Adsorption of cell-free ascites fluid (cell-free) with Staphylococcus aureus Cowan I suspension

AF was mixed with SAC (10%, v/v) suspension in 1:1 (v/v) ratio and incubated for 1 hour at 37°C with slow stirring.[1],[2],[13] AF mixed with bacterial suspension was centrifuged at 2000rpm for 10 minutes at 4°C to pellet the bacterial mass. After centrifugation, bacterial pellet was discarded and ascites fluid (cell-free) was collected. At this step, cell-free ascites fluid is already diluted to 1:1 ratio and this fluid is designated as adsorbed ascites fluid (ad-AF) for further reference. Before storing, ad-AF was filtered with 0.22-µm sterile filter under aseptic conditions. This ad-AF is used as therapeutic material throughout this study. Quantitation of CICs in AF and ad-AF was performed by polyethylene glycol precipitation method.

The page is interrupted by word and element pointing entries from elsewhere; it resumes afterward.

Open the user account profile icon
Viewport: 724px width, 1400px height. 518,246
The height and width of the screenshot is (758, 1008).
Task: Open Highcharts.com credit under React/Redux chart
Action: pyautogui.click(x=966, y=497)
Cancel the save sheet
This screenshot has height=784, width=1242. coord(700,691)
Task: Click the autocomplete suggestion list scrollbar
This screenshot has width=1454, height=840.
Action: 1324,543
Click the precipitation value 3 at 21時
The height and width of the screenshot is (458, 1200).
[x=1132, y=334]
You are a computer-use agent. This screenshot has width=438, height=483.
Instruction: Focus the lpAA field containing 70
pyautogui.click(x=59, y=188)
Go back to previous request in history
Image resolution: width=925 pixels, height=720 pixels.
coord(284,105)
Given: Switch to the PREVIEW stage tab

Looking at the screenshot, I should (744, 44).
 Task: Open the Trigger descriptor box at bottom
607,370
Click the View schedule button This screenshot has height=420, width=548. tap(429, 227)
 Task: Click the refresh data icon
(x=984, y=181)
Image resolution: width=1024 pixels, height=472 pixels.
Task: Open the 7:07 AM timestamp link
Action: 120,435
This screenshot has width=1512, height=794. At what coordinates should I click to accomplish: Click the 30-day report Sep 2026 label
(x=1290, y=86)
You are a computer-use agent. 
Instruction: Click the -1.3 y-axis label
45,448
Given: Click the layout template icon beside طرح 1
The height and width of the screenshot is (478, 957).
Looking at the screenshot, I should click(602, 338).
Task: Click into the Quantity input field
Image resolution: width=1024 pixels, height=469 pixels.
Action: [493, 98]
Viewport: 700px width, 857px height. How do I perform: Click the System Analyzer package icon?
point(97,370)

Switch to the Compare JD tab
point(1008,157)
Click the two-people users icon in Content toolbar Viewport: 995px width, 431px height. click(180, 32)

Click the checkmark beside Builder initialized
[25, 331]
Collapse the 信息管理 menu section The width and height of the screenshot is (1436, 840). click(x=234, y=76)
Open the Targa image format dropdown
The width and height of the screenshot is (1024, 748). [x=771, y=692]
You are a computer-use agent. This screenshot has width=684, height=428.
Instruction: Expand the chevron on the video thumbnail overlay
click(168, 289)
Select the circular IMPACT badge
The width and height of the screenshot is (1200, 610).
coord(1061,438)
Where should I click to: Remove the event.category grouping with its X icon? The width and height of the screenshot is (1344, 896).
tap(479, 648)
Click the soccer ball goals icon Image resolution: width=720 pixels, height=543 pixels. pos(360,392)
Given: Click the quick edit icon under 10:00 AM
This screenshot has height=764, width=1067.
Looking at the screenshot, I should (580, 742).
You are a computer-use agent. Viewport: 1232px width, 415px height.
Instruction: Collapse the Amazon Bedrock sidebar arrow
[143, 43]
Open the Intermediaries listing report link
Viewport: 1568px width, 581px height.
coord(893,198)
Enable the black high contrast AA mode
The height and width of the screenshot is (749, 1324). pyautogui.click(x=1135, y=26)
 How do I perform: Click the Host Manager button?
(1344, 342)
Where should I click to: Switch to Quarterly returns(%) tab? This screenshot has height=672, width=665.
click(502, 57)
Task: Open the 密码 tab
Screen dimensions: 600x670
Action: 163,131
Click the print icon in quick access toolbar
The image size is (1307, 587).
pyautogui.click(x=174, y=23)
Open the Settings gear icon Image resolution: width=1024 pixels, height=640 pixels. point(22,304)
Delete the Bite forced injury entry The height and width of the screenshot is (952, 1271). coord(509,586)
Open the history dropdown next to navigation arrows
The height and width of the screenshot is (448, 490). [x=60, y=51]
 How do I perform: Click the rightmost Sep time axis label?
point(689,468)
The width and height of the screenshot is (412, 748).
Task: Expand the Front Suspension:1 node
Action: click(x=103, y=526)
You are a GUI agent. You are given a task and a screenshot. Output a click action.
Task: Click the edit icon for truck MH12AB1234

Tumor cell counts and tumor cell viability

On day 18, tumor-bearing animals from different groups were killed by cervical dislocation. Ascites fluid was collected from the peritoneal cavity of mice with the use of 16G needle. Volume of ascites fluid collected from individual animals was recorded. Collected ascites fluid from animals of different group was centrifuged at 2000rpm for 10 minutes at 4°C to pellet tumor cells. Supernatant was discarded and separated tumor cells were washed twice with RPMI-1640 for 10 minutes at 2000rpm at 4°C. The tumor cells removed from ascites fluid were counted using hemocytometer and viability of tumor cell was ascertained by Trypan Blue Dye Exclusion test.[1],[2],[13]

Preparation of liver homogenate

On day 18, post-tumor transplantation animals from each group were killed by cervical dislocation. Liver was surgically removed from the abdominal cavity of animals and liver weight was recorded. Blood clots from liver were removed using chilled PBS. Liver was minced with scissors and homogenized with 10% (w/v) with phosphate buffer (pH 7.4) using the medium setting (10 ups and downs strokes) of Potter Elvehjem homogenizer.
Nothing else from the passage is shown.